• **Pasaje de texto**:
"""

Confusión
Nuestro mundo

Confusión

Nuestro Mundo

Hay un momento en la vida donde la muerte te sorprende, no porque la desconozcas, sino porque la tienes tan cerca que adquiere otra dimensión. Los dedos de las manos son insuficientes para contabilizar las pérdidas. Es natural; a mayor edad, más proximidad.

La recurrencia no mengua el dolor, es casi obligado pensar en la finitud de la propia vida. Entonces los recuentos, las evaluaciones de lo hecho y de las omisiones son más claras, piensas en “tus pendientes” y eso te lleva a desnudar el alma.

¿Fui buena con mis padres? ¿Supe ser hermana? ¿Cómo me recordarán mis hijos? ¿Dejé huella en alguien? ¿Serví de inspiración en un momento de crisis? ¿Fui generosa? ¿Ofrecí disculpas y solucioné diferencias? ¿Traicioné mis principios? ¿Me alejé de Dios? ¿Aproveché mis talentos y los puse al servicio de los demás? ¿Hice del dinero mi meta? ¿Me vi en los otros? ¿Hice algo para remediar el sufrimiento, la pobreza, el dolor físico de otras personas? Me doy cuenta de que las preguntas se agolpan y no termino de formular una cuando llega la otra. Las respuestas pueden ser brutales o se puede caer en el garlito de la conmiseración hacia nosotros mismos, encontrando justificaciones y argumentaciones benévolas hacia cierto proceder.

Luego vienen las preguntas prácticas: ¿Cómo me voy a atender si enfermo? ¿Tengo cubiertos los gastos que implica morir o prefiero dejar a los vivos esa responsabilidad? ¿Que me incineren o que me entierren? ¿Con sepelio o sin sepelio? ¿Tengo testamento? ¿Es mejor ceder en vida? En fin, a nadie nos gusta ocuparnos de todo ello pero, a la luz de los problemas que puedes dejar, es necesario hacerlo.

"""

• **Datos proporcionados**:

"""

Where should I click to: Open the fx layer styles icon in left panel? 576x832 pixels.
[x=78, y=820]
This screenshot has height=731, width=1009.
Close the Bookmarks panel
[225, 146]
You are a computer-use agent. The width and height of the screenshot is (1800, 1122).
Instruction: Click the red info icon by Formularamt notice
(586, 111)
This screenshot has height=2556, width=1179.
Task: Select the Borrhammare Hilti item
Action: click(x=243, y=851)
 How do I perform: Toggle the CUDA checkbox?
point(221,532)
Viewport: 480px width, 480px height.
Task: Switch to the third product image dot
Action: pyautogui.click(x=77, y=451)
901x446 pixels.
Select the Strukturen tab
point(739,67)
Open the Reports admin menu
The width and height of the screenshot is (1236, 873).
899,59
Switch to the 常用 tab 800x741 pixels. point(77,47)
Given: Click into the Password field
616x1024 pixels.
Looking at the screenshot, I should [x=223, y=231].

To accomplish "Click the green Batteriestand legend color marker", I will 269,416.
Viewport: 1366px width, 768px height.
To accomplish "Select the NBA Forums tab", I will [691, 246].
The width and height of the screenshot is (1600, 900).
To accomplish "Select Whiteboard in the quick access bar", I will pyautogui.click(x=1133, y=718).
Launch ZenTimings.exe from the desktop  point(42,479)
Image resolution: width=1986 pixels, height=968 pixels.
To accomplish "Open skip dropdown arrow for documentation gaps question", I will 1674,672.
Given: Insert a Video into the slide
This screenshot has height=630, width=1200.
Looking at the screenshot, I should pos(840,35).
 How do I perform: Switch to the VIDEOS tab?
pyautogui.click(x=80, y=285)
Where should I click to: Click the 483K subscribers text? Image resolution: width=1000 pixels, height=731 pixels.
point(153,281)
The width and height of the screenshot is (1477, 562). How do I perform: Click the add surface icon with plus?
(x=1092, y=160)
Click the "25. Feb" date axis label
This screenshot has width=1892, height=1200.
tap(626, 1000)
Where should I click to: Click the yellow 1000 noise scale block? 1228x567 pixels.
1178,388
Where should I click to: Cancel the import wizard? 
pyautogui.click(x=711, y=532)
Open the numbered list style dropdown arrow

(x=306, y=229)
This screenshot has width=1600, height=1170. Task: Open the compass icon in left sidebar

"""

• **Qué hacer**:
1: Traduce al inglés la siguiente oración del texto sobre la muerte: "Los dedos de las manos son insuficientes para contabilizar las pérdidas."
2: Escribe la continuación del texto sobre la muerte y la finitud de la propia vida a partir de su última oración.

• **Resultados**:
1: The fingers on one's hands are not enough to count the losses.

2:
Yo no le entiendo a la vida y tampoco a la muerte. Y no le entiendo porque me hago muchas preguntas, algunas pertinentes, otras innecesarias; pero, bueno, cada quien es como es.

No le entiendo a la vida porque encuentro que el sufrimiento es una constante, porque la alegría es efímera, porque la preocupación nos desbarata emocionalmente, porque la pobreza existe, porque alguien estará muriendo ahora mismo sin asistencia y en soledad, porque la maldad se manifiesta constantemente, la ambición también, porque los niños son agredidos y los ancianos olvidados, porque la violencia sexual es incontrolable sin importar edad o género, porque no nos aceptamos como somos, porque no trabajamos en nosotros mismos, porque somos indiferentes, porque solo lo mío cuenta.

Y al final tal vez podríamos decir: “¿Y tanto para esto?”, cerrar los ojos y exhalar. Se queda un cuerpo inerte, frío y se acaba la vida como la conocemos. La fe de que hay una eternidad prometida por Dios da fuerza a los dolientes y tranquilidad a quien expira, pero lo cierto es que se acabó la función.

Morimos, ¿y dejamos de ser? ¿O siempre seremos, aunque estemos muertos? Antonio Machado lo expresó bien: “La muerte es algo que no debemos temer porque, mientras somos, la muerte no es y cuando la muerte es, nosotros no somos”.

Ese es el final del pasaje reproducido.